[Task to complete]: Where "will" appears in a line of the entries below, that line should be copied.
----------
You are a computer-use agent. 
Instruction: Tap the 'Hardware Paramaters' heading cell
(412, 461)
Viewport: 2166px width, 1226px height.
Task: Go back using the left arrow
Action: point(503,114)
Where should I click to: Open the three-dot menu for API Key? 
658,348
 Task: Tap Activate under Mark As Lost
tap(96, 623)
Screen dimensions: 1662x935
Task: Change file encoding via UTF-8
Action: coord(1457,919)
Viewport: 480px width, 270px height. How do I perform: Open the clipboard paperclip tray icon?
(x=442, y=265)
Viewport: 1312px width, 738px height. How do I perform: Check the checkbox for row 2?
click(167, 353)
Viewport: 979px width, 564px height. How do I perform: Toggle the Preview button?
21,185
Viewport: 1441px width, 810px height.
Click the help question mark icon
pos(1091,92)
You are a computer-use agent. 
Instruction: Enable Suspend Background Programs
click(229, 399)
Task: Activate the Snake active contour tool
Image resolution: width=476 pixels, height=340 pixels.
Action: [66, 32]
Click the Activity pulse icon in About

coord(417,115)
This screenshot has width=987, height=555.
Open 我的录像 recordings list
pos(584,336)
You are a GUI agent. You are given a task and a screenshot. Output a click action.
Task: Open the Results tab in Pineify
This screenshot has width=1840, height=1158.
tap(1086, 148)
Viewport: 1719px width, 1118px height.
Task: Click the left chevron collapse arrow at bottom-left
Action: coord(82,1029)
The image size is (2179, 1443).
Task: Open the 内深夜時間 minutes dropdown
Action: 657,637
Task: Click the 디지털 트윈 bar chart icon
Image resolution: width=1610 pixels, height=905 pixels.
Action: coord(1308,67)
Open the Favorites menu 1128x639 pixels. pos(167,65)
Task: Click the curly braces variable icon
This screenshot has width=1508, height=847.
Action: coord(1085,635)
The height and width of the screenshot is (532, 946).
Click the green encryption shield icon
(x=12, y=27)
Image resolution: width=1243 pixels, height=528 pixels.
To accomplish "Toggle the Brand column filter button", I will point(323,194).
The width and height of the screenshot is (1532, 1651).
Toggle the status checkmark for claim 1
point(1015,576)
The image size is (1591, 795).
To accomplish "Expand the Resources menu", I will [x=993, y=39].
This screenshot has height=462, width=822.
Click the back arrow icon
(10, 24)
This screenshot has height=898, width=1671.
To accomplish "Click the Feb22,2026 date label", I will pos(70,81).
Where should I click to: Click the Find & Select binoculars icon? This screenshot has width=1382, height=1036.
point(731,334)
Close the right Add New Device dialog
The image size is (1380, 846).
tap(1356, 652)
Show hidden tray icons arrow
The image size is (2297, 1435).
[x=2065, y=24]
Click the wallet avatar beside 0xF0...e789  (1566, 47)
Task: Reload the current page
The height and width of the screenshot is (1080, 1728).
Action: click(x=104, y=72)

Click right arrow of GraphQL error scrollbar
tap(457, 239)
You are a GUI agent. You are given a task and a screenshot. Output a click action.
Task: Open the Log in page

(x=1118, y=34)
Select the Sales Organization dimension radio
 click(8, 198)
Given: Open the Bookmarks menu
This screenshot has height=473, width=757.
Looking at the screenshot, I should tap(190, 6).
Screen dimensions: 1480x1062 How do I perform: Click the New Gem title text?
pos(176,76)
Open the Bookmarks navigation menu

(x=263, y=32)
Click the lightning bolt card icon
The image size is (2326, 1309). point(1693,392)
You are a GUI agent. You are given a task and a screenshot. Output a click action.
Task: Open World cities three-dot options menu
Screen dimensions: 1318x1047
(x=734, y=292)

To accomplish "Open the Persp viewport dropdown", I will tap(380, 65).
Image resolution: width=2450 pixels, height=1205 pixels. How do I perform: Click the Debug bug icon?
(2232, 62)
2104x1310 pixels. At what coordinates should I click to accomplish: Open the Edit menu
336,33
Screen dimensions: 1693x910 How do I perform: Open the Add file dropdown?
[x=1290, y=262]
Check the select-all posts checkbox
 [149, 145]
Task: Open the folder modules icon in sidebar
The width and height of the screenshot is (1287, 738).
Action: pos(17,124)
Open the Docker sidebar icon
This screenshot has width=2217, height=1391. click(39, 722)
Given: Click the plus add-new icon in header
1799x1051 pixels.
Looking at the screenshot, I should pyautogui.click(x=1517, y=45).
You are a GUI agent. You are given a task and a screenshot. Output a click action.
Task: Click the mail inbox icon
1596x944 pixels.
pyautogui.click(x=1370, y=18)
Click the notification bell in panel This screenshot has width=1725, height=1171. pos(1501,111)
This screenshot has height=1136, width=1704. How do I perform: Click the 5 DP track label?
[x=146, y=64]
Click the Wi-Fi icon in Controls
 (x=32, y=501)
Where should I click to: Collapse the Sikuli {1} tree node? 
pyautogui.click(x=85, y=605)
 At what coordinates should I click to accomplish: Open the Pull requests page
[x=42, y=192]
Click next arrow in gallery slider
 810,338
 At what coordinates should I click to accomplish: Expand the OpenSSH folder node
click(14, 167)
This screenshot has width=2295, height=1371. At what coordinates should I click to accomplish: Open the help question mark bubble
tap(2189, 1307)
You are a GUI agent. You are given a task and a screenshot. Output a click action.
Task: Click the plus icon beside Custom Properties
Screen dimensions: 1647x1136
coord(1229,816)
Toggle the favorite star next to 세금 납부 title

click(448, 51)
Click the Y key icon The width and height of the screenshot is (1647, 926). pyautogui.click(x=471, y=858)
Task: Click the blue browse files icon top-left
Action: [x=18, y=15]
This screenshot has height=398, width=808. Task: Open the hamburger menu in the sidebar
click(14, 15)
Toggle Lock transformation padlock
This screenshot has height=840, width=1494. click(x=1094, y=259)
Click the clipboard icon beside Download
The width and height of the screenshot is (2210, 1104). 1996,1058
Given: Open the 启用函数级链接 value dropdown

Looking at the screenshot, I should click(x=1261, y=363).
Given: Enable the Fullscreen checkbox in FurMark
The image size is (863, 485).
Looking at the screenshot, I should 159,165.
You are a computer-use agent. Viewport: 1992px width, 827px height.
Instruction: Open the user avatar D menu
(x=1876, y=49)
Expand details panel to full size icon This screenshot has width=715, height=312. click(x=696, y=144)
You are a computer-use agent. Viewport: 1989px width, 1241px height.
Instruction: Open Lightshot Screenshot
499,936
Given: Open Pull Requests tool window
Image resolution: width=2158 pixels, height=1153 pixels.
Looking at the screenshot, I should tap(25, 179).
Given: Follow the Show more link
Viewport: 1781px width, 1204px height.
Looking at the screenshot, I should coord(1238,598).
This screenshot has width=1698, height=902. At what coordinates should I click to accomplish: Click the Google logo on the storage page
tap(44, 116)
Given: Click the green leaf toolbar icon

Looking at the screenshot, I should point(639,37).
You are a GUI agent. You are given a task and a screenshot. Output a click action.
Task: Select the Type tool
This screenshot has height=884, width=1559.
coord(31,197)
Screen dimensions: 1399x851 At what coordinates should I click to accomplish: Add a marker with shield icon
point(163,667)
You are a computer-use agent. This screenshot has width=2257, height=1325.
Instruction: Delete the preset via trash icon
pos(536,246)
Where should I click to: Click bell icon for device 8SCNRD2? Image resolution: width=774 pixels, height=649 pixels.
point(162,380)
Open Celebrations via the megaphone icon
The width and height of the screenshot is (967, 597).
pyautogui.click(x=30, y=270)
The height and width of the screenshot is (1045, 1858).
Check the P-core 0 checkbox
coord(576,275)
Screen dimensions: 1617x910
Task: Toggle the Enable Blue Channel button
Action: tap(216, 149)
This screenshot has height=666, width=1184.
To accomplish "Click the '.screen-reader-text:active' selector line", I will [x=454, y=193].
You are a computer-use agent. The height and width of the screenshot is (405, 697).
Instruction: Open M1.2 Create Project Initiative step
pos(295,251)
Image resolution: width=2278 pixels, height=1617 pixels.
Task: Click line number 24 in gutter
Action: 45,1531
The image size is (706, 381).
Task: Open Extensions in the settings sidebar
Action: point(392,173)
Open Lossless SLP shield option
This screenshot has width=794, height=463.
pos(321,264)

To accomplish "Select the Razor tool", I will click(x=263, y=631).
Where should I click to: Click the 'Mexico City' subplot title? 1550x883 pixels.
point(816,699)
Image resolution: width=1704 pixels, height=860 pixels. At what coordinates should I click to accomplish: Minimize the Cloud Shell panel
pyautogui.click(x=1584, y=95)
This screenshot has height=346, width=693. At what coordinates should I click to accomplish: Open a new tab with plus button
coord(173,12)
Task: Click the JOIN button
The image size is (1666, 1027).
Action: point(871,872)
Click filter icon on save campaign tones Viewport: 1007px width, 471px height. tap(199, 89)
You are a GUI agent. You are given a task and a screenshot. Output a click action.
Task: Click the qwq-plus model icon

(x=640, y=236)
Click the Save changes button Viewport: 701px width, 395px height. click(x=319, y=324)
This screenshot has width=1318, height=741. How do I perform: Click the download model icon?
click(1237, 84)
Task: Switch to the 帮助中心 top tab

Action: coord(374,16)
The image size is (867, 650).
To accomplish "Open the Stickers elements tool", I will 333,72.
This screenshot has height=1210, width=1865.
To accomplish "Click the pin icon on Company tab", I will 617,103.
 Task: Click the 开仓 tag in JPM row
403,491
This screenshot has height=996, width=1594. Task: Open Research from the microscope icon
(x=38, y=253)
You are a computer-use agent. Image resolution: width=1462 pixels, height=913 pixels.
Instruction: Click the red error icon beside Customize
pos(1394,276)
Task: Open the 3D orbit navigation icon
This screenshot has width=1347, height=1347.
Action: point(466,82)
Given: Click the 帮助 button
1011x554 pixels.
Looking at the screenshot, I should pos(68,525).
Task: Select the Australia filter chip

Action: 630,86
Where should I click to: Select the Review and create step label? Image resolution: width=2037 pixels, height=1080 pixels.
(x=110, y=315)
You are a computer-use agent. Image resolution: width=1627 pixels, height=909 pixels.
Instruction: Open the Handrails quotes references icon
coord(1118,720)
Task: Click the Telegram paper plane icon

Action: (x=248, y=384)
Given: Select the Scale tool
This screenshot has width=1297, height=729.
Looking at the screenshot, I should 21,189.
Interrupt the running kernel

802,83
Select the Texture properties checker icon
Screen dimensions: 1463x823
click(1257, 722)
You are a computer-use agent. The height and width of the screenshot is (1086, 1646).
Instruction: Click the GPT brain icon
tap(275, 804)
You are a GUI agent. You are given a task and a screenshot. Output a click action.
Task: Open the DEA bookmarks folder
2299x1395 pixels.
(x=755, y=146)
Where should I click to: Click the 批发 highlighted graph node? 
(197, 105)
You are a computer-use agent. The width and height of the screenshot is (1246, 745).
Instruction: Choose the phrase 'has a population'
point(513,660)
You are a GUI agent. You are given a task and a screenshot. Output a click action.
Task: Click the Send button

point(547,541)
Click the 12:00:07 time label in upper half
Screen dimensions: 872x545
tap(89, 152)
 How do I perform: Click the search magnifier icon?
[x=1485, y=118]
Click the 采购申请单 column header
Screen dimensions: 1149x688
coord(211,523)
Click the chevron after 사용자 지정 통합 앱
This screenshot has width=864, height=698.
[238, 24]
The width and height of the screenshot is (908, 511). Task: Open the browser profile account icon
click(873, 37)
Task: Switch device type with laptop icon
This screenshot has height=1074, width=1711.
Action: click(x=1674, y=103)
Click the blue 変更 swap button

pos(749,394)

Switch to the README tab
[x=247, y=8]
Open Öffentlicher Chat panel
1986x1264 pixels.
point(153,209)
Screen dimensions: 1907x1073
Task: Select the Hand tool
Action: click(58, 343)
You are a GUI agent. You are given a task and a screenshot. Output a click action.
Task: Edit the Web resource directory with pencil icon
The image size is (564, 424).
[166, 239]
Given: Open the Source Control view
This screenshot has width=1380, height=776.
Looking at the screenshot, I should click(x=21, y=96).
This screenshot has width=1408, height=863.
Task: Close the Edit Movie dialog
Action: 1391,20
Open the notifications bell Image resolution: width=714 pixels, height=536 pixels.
----------
[Solution for this problem]:
To accomplish "Toggle the Brand column filter button", I will point(323,194).
To accomplish "Expand the Resources menu", I will [x=993, y=39].
To accomplish "Click the Feb22,2026 date label", I will pos(70,81).
To accomplish "Open the Persp viewport dropdown", I will tap(380, 65).
To accomplish "Click the '.screen-reader-text:active' selector line", I will [x=454, y=193].
To accomplish "Select the Razor tool", I will click(x=263, y=631).
To accomplish "Open the Stickers elements tool", I will 333,72.
To accomplish "Click the pin icon on Company tab", I will 617,103.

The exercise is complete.